おにぎり独占欲

ダリ梓6

お弁当を持って出かけることが決まって、渋るルードを説き伏せてお弁当を作っていた梓の元にダリウスがやってきたのは一時間ほど前のこと。
「何か手伝うことはない?」と聞くダリウスに大丈夫だよと答えたが、いつもなら「そう。なら俺は向こうにいるよ」と出ていく彼が今日は梓と共に作りたいと強く願い出て、しばらく悩んだ結果おにぎりを作ることにしたのだが。
ころころと丸いおにぎりが量産されていく様子に、梓は困ったように微笑んだ。
塩を掌にのせて、あまり力をこめずに形を三角に整える。
それほど難しい工程ではないと思うのだが、普段料理をすることのないダリウスには難しいのか、彼が握るおにぎりは丸くしかならず。

「どうにも君のように作れないね。力加減が悪いのかな?」
「でもあまりぎゅっと握っちゃうとほぐれないよ」

祖母に優しく握らなければお米の粒がつぶれてしまうのよ、と教えられていた梓は形を整える程度に握って皿に並べると、ダリウスのおにぎりとの差が浮き彫りになって麗しい表情が曇ってしまう。

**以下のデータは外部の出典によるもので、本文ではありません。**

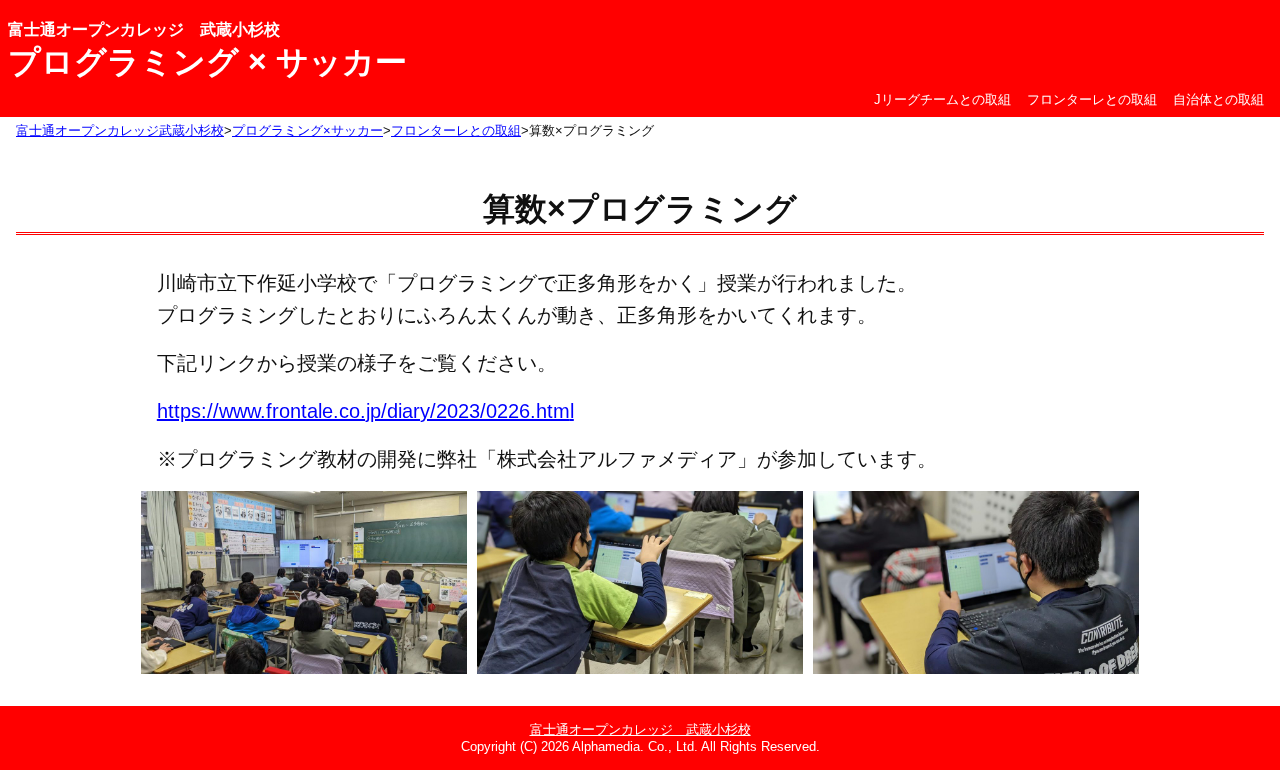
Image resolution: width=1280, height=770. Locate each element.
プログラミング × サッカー (207, 62)
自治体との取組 (1218, 99)
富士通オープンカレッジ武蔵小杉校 (120, 130)
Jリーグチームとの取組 (942, 99)
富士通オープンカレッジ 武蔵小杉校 (144, 29)
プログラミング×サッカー (307, 130)
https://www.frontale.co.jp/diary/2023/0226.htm (363, 411)
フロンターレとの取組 (1092, 99)
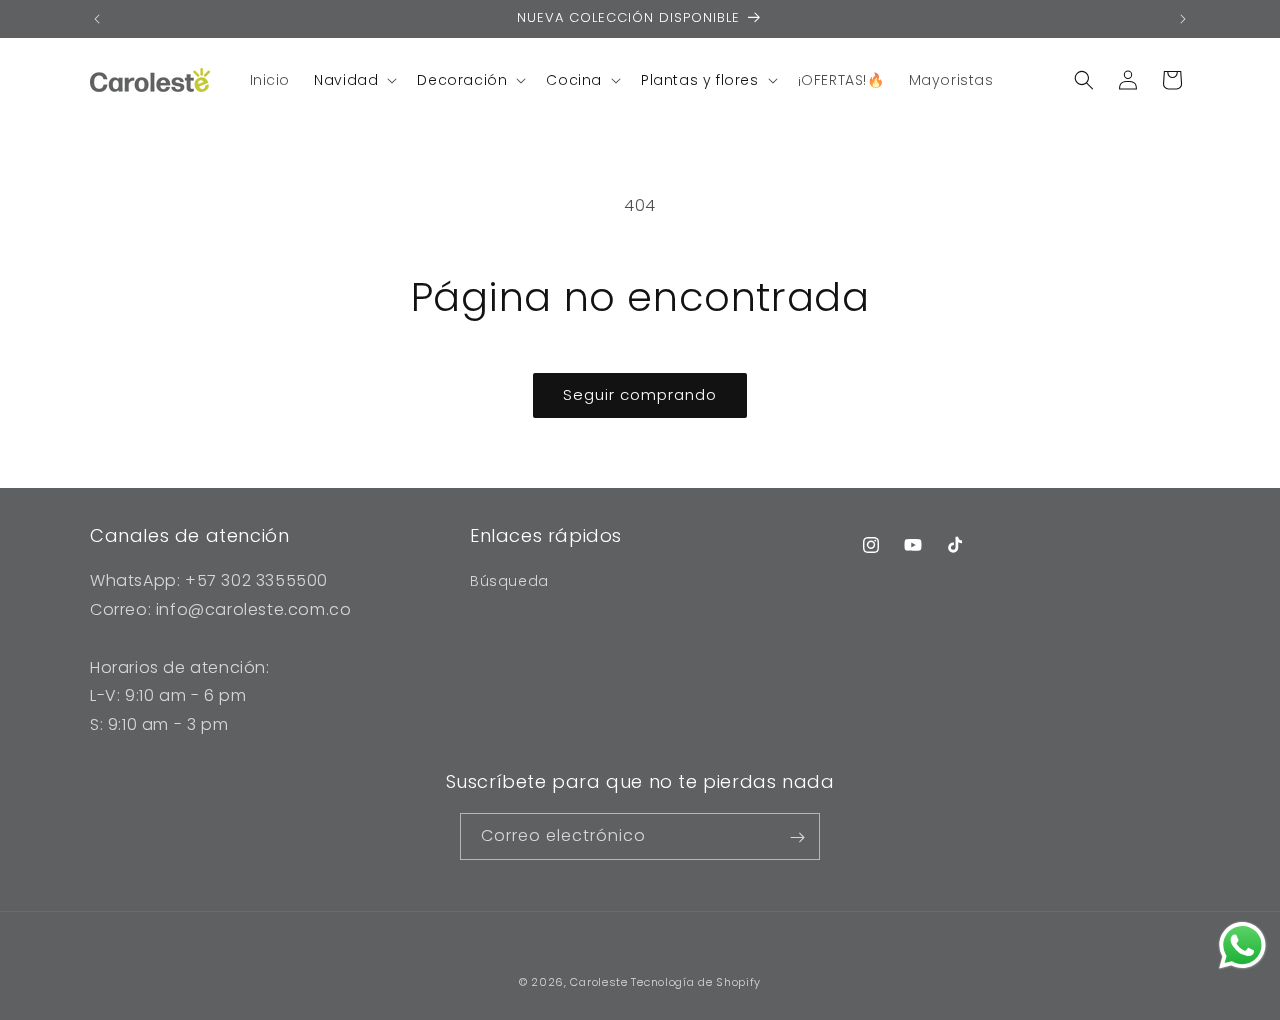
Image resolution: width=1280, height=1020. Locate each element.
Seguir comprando (640, 394)
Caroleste (598, 982)
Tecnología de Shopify (696, 982)
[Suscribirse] (797, 837)
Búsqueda (509, 581)
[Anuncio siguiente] (1183, 19)
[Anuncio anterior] (97, 19)
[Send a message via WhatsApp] (1242, 945)
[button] (353, 80)
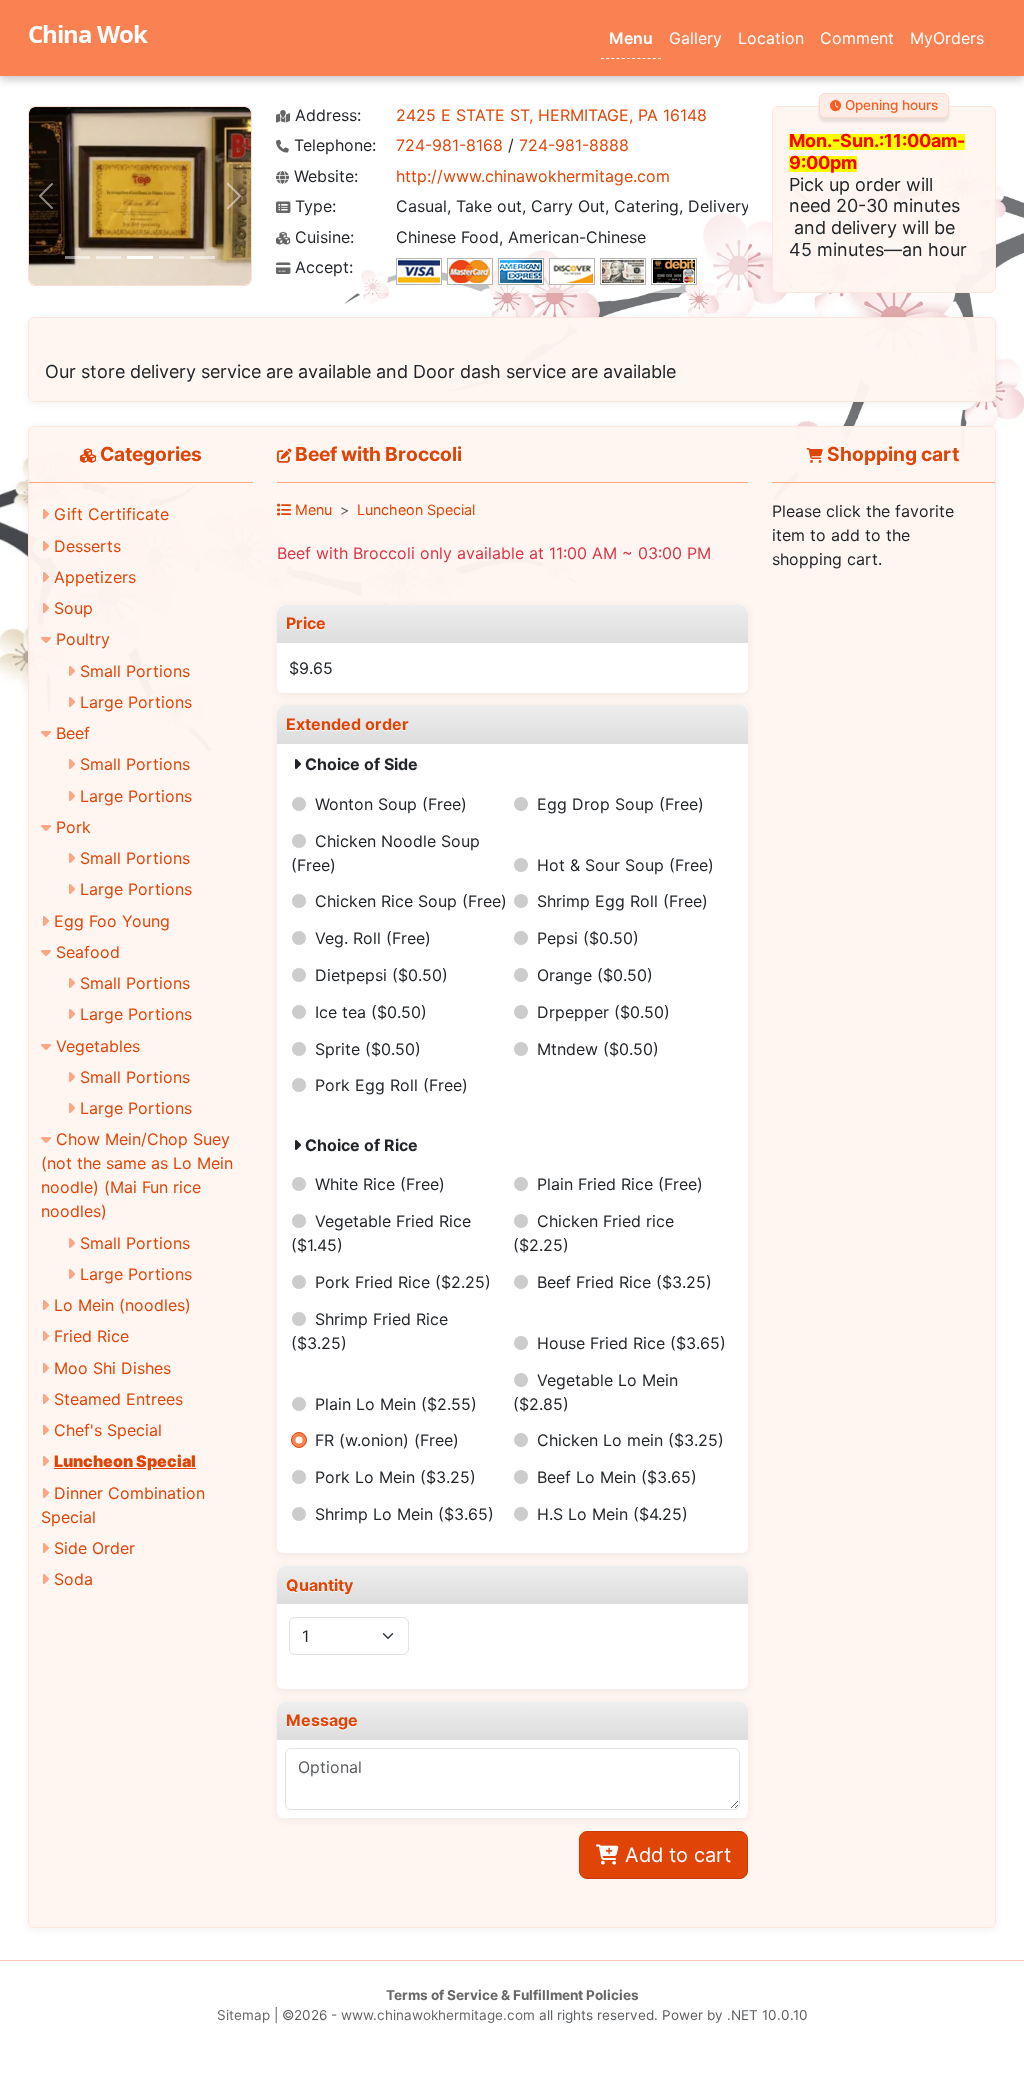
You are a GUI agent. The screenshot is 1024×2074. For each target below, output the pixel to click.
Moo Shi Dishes (112, 1368)
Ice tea (371, 1012)
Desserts (87, 546)
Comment (857, 38)
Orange (595, 975)
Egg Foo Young (112, 921)
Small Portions (135, 671)
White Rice (380, 1184)
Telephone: (332, 145)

「別に食べやすいだけで三角じゃなきゃいけないわけじゃないよ?」
「……そうだね。どうやら俺にはこれが限界のようだ。形を整えて美味しさを損なうのもいただけないし諦めるよ」

無念そうに呟くダリウスに微笑むと、作っておいたおかずをお弁当箱に詰めていく。
卵焼き、煮物、唐揚げ、トマトのビーンズ煮、それにサーモンサンド。
ルードからスモークした鮭と特製ドレッシングを貰って作ったそれは、和寄りの弁当とアンバランスだったが、普段洋食を食べることの多いダリウスに合わせた一品だった。

「皆にもお裾分けで、これとこのおにぎりも……」

多めに作ったおかずからいくつかを別の皿に取り置き、自ら握ったおにぎりを共に並べようとするとやんわりと大きな手に止められて。

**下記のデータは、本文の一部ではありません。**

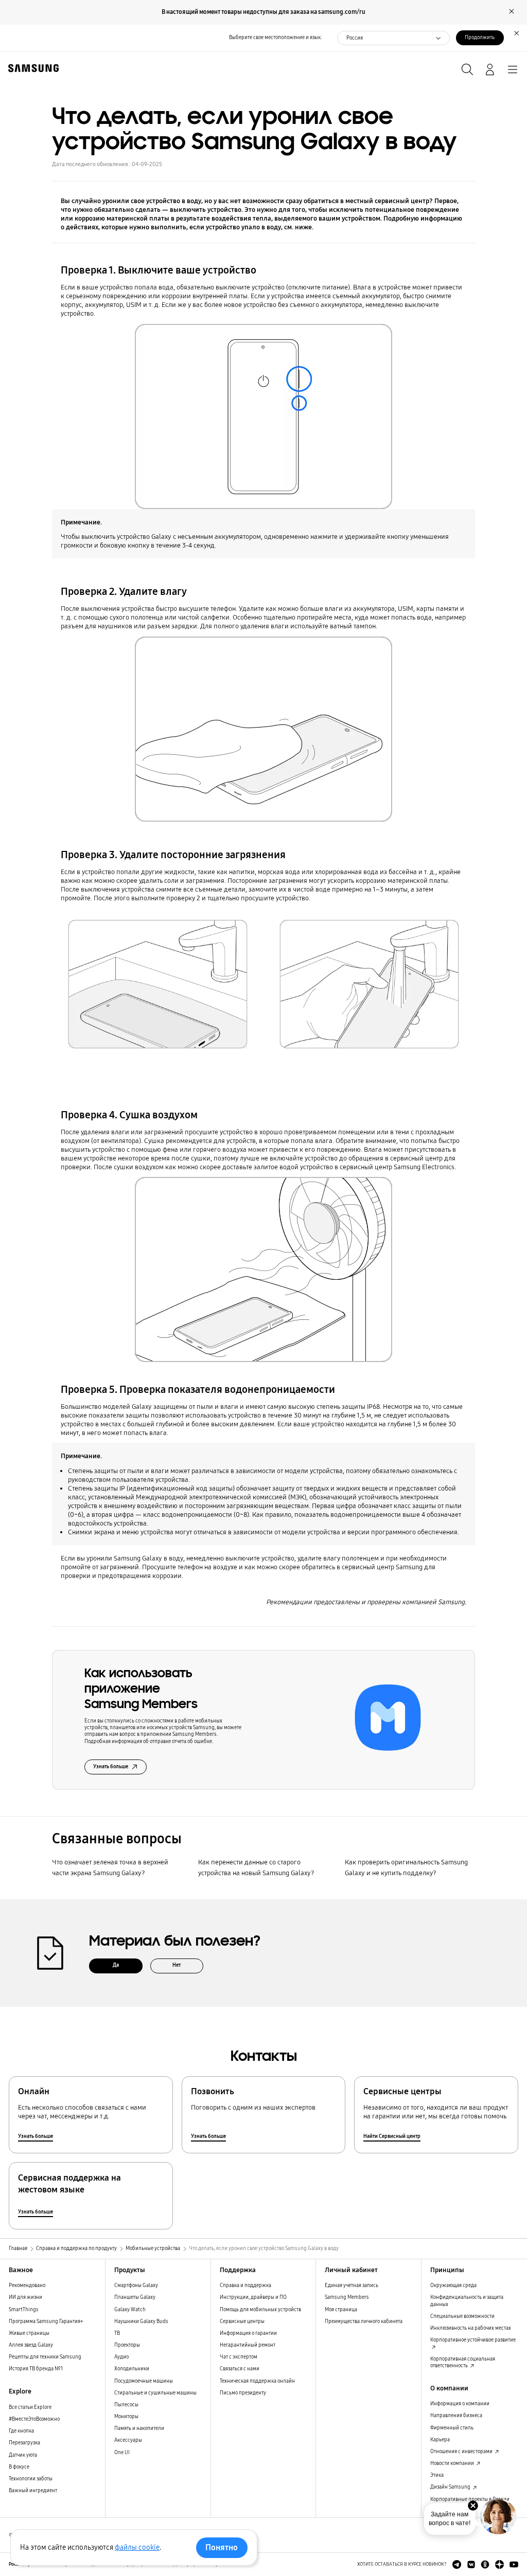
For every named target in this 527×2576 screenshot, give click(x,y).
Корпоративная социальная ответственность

「皆にはこっち。これぐらいは梓の手作りを独占しても構わないだろう?」
「……っ、でもいっぱい握ったし、サーモンサンドだってあるよ?」
「もちろんサーモンサンドもいただくよ。梓が俺のことを想って作ってくれたものだからね」

コロコロと、自分の作った丸いおにぎりを皿に並べて、梓のおにぎりを独占宣言するダリウスに頬を染めるも、指先にキスまで落とされたら嫌だと言えず、一つだけ丸いおにぎりを手に取ると、彼を見上げてお願いする。

「一つだけ私がもらってもいい? 私も、ダリウスが作ったものを食べたいから」
「もちろんだよ。ふふ、自分の作ったものを喜んでもらえるのは、こんなにも嬉しいものなんだね。ルードの気持ちが少しだけわかったよ」

嬉しそうに微笑むダリウスにホッとすると、詰め込んだお弁当の上に丸いおにぎりをのせてバッグに入れて、差し出された手を取る。

「今日はどこに行くの?」
「ふふ、ついてからのお楽しみ……と言いたいところだけど、花が綺麗に咲いている場所を見つけてね。そこでピクニックをしようと思ってる」

ピクニックと聞いてお弁当を作ることを思い立ったのだが、ダリウスが綺麗だというのなら素敵な場所なのだろうと胸躍らせると抱き寄せられて、一瞬後には変わった景色に、梓の歓喜の声が広がった。